** BEGIN Text provided **

Comparing the two, I did find the formal discussion in the Ethics class to be
really interesting. It was a simple pass/fail course, we weren't really graded
on things, other than being required to show up and talk about the kinds of
issues we might encounter in the field. Some as mundane as a manager pushing
you to shrink estimates and cut corners (ahem, software), some as serious as
failing to do proper load analysis and having a shopping mall roof collapse
after a heavy snowfall.

------
kijin
Has anybody tried to assign an order of precedence to these principles?

The "consistent with the public interest" clauses of the 2nd and 6th
principles suggests that the first principle takes precedence when it
conflicts with either #2 or #6.

This is similar to how Asimov's famous 3 laws of robotics are written: the
first law always takes precedence over the second, and the first two laws
always take precedence over the third.

But the other principles don't mention any order of precedence.

Different partial orderings could yield very different interpretations of what
software engineers should do in certain circumstances. For example, should we
value #4 (integrity and independence) above #2 (best interests of the client)

** END Text provided **
** BEGIN Material provided **

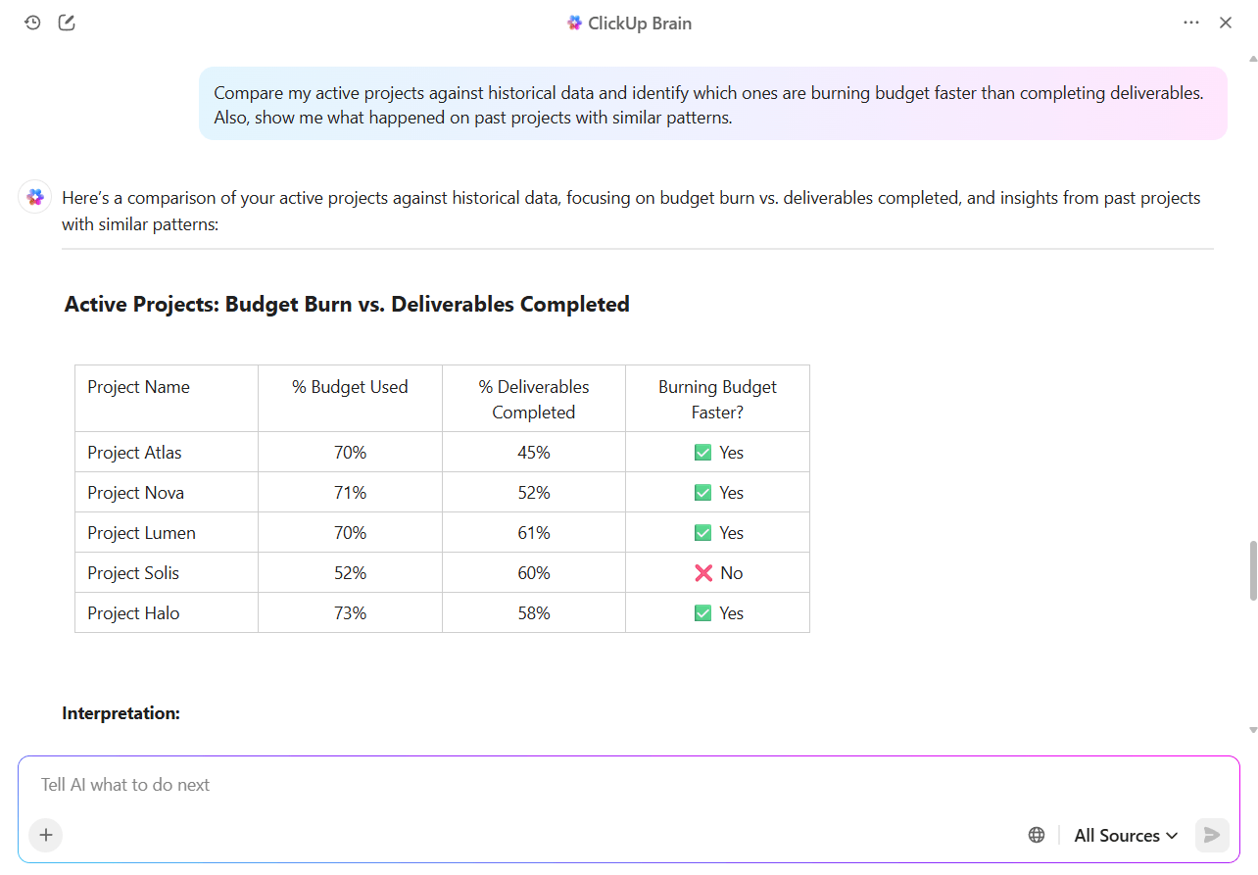Open the three-dot more options menu
The height and width of the screenshot is (875, 1258).
tap(1191, 23)
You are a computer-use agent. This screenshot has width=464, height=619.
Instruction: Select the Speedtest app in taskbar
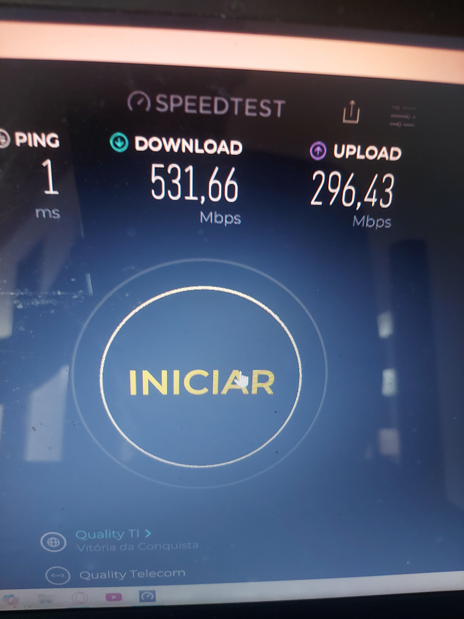point(147,596)
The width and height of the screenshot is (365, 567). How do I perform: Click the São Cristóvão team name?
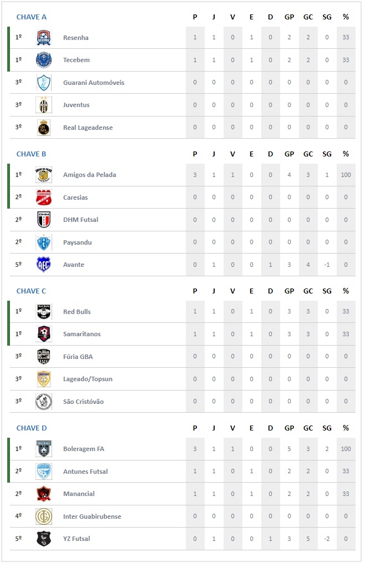pyautogui.click(x=83, y=401)
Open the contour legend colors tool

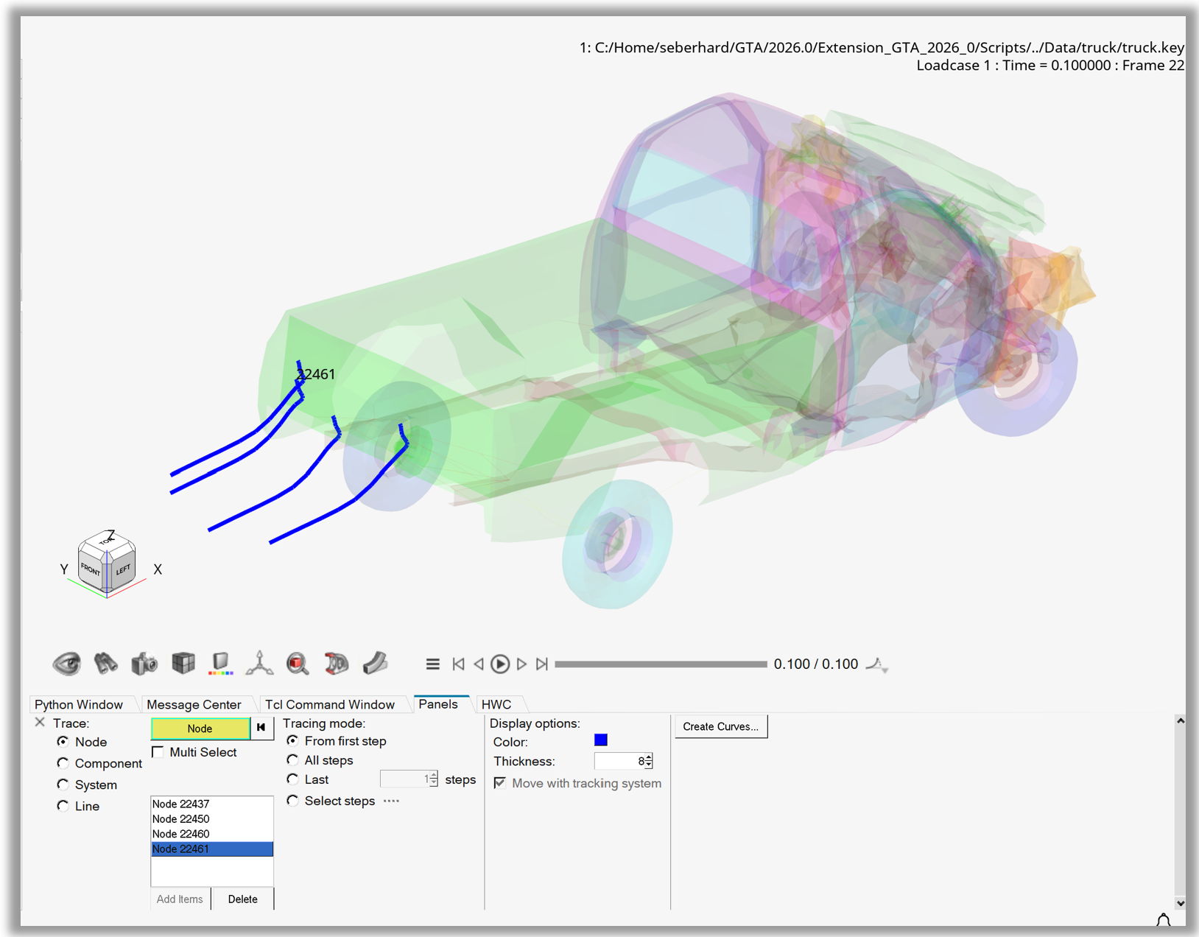coord(220,663)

** END Material provided **

● Given exercise:
Continue the forum thread about the order of precedence among software engineering ethics principles from the point where it stops.

● Task response:
or below it? What if 4.06 (refusing to participate in corrupt orgs) has a
detrimental effect on public interest in the long term?

Even if we acknowledge that it is impossible to produce a fully consistent
ordering of the 8 principles and their numerous sub-principles, I think it
would be interesting to identify conflicts and study how different people
choose to resolve them. Everyone can nod in agreement when we talk about
common moral principles, but it's only when the principles begin to conflict
that things get really interesting.

For example, what would have been the principles that bothered Edward Snowden
the most?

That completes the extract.